Friday, February 28, 2025

Satu per satu pergi

"Kapan meninggalnya?" 

Bunyi pertanyaan yang sama seperti yang ingin saya tanyakan. 

"Tadi malam," jawab si pengirim berita dengan awalan innalilahi, "Bu Enden kabarnya sakit, saya tengok tadi malam. Terus saya mah pulang.  Belum lagi sampai 
ke rumah, ada WA dari saudara Bu Enden yang mengabarkan beliau wafat tidak lama setelah saya berangkat."

Bu Enden, salah satu guru SMP saya. Guru yang tidak mudah untuk dilupakan. Pertama, bagi mata kanak SMP kelas 1 yang datang dari Kampung, lbu Enden ibarat sosok wanita turun dari langit. Rambutnya yang ikal mayang, mencuatkan dan memantulkan sinar matahari ketika wajah lonjongnya dibiarkan tersentuh mentari pagi dari sela pohon pepaya depan kelas. Wajah dan rambutnya  yang tertimpa cahaya surya melentingkan larik-larik kecantikan orang dewasa muda yang masih perawan. Saya dan teman sekelas akan terlongo-longo lupa mengatupkan mulut disodori pemandangan kecantikan pagi di depan kelas yang warnanya kontras cenderung terlalu kaku, putih-kuning pucat.

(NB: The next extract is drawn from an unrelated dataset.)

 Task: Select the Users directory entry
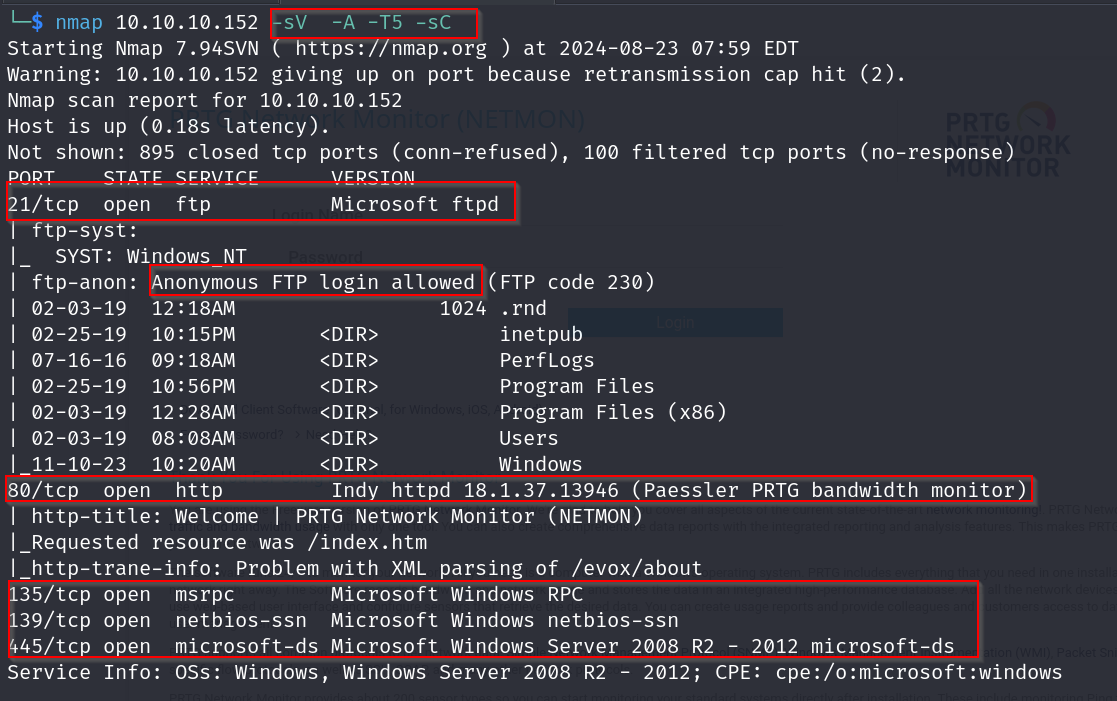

Saya sangat jatuh cinta pada keindahan mata Bu Enden.  Bagi saya yang tidak banyak bertemu perempuan bermata cantik, mata lbu Endenlah mata terindah dan tercantik di seluruh sekolah yang ada di dunia ini. Kelas saya akan berubah cahayanya ketika mata indahnya mendarat di lantai, di meja, di papan tulis, dan di wajah saya yang sangat biasa-biasa saja. Sangat menggembirakan ketika bisa disapa orang secantik Bu Enden. Bibirnya yang imut akan bergerak tak terlupakan ketika menyebut nama saya. 

Saya biasanya mengabaikan kerut heran seiring nama disebutkan. Saha paham akan nama saya yang menyodorkan kekampungan saya. Nama saya disebut saat pengabsenan, seminggu sekali, itu sudah cukup membuat saya bahagia. Artinya nama yang mewakili diri saya yang sangat biasa saja pernah diucapkan orang cantik. Walaupun saya tidak yakin beliau ingat saya, bagi saya, paling tidak selama satu tahun beliau tidak menuliskan A atau S, selalu titik untuk pengabsenan saya. Saya setia pada kelasnya, hanya untuk menikmati kerling dan gerak matanya yang tak dapat kukatakan. 

Setelah mengabsen beliau akan berjalan perlahan memeriksa tugas yang kerjakan di rumah. Setiap kali ujung sepatunya ber-tok-tok mendekati setiap meja, jantung saya akan berdebar keras. Akankah beliau puas dengan pekerjaan saya? Akankah beliau menepuk bahu saya dan bibirnya yang selembut tepung itu memuji hasil kerja saya yang kulakukan tanpa mengenal lelah. 

Saya tidak lagi ingat seperti apa suara Bu Enden.  Pastilah suaranya semerdu nyanyian subuh yang hening dan penuh makna.